* begin *
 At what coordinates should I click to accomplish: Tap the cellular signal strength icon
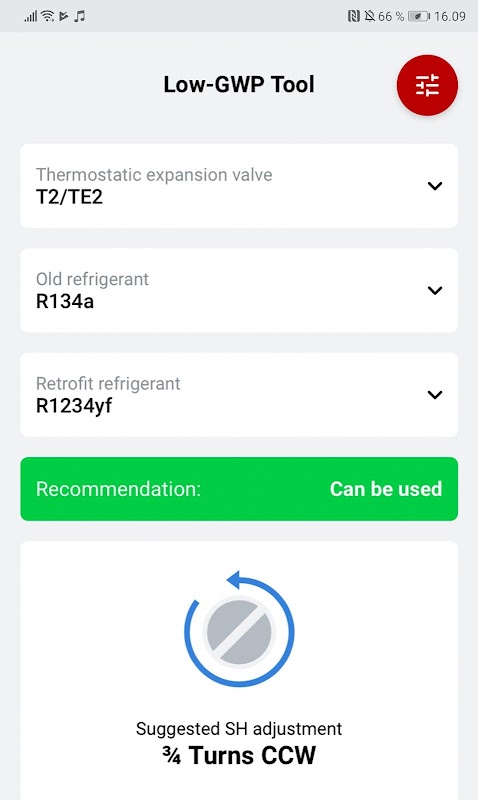click(31, 16)
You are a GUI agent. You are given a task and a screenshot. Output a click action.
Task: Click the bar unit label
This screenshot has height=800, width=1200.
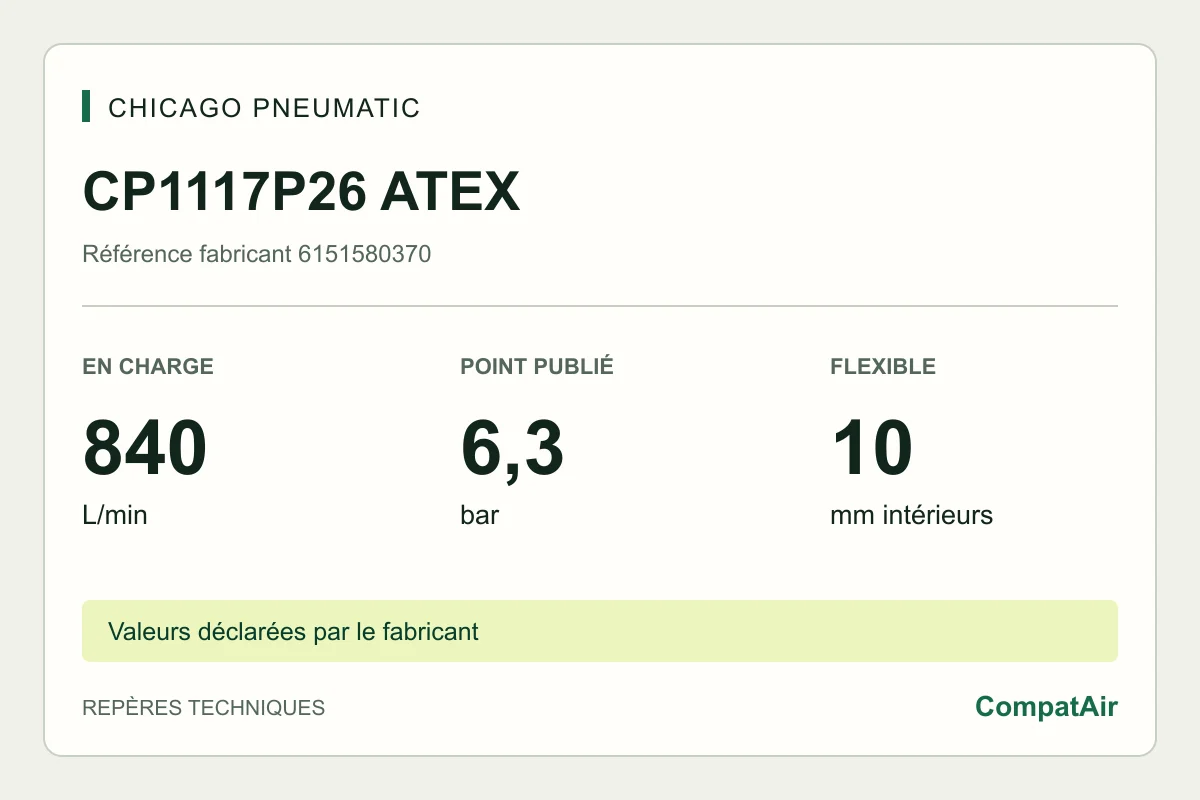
* end *
> [Goal]
Pick out each line of the data above that contains the word "screenshot", and copy those lines with nothing else.

> [Solution below]
You are a GUI agent. You are given a task and a screenshot. Output a click action.
This screenshot has height=800, width=1200.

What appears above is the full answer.